■ ACTIVITY LIST ■
[1] Answer these questions using the piece on Prayer Book Anglicans:
(a) What does the writer say we all need to be called back to?
(b) Who is "local option" said to be great for?
(c) What do bishops and priests violate when they ignore the Canons and the Rubrics?
[2] Copy out the part of the piece on Prayer Book Anglicans from "No more violation" up to and including "provision the norm!)", word for word.
[Opening PASSAGE PROVIDED section]
Prayer Book Anglican/Episcopalian

After vacation, after much conversation, after discussion of the expression of a new and unique kind of narrative, after continuing to watch the sickness of this Church and the unwillingness of the patient to recognize its need for medicine or even a need of healing, after seeing the Congregationalist chaos that has overwhelmed this Church – a rejection of the disciplined, Prayer Book tradition – I come to this conclusion:
We all need to be called back to the Prayer Book! We need to simply be “Prayer Book Anglicans” – whether Evangelical or Catholic or anywhere in between. We need to come together again in Common worship – province to province, diocese to diocese, parish to parish, individual to individual. Along with Canterbury, this is a defining mark of an Anglican. We are losing it.
No more violation of Ordination Vows by bishops and priests that ignore the Canons and the Rubrics. How in the world am I to have any respect for bishops that knowingly, willingly, and boastfully violate the Canons and the doctrine of this Church for their own notion of how things things should be done? Why should I obey such bishops, when their example is to blatantly disobey? Not good examples. “Local option” is great for Protestant Congregationalists, but is problematic for those claiming to be part of the Universal Church. (There is a difference in making pastoral provisions from time-to-time and in making pastoral provision the norm!)
[Closing PASSAGE PROVIDED section]
[Opening EXTRACTED INFORMATION section]
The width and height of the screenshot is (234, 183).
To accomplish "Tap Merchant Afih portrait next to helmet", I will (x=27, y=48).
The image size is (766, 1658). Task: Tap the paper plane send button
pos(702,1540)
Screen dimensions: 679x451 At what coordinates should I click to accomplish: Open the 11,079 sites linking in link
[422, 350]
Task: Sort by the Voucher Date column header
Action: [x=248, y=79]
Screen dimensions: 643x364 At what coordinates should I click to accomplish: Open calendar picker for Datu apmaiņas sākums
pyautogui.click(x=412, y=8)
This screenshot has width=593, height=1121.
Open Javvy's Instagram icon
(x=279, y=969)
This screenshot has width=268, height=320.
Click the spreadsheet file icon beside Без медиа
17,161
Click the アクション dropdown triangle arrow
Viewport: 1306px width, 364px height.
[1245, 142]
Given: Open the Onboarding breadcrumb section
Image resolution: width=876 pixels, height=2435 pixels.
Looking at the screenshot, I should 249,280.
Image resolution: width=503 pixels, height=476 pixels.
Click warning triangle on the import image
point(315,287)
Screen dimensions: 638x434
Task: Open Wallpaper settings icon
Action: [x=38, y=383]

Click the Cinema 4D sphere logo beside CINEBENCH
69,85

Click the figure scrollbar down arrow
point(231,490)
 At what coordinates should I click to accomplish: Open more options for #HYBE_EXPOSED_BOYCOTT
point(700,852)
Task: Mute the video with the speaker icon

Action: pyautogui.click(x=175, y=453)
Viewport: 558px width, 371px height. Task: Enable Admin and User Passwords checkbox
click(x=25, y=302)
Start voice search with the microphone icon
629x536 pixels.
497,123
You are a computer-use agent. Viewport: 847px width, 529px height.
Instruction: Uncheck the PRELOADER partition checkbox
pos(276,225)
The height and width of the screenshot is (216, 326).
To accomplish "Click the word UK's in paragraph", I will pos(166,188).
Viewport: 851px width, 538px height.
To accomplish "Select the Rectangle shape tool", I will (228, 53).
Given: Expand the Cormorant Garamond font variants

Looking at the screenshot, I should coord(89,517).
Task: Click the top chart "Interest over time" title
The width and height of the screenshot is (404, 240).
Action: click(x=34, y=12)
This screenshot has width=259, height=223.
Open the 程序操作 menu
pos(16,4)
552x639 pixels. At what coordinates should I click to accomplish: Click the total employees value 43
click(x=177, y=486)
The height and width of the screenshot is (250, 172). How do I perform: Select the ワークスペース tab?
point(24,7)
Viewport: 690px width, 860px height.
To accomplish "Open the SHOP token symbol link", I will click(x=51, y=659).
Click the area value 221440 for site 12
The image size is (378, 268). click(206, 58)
[Closing EXTRACTED INFORMATION section]
■ ANSWER SET ■
[1]
(a) The Prayer Book.
(b) Protestant Congregationalists.
(c) Their Ordination Vows.

[2]
No more violation of Ordination Vows by bishops and priests that ignore the Canons and the Rubrics. How in the world am I to have any respect for bishops that knowingly, willingly, and boastfully violate the Canons and the doctrine of this Church for their own notion of how things things should be done? Why should I obey such bishops, when their example is to blatantly disobey? Not good examples. “Local option” is great for Protestant Congregationalists, but is problematic for those claiming to be part of the Universal Church. (There is a difference in making pastoral provisions from time-to-time and in making pastoral provision the norm!)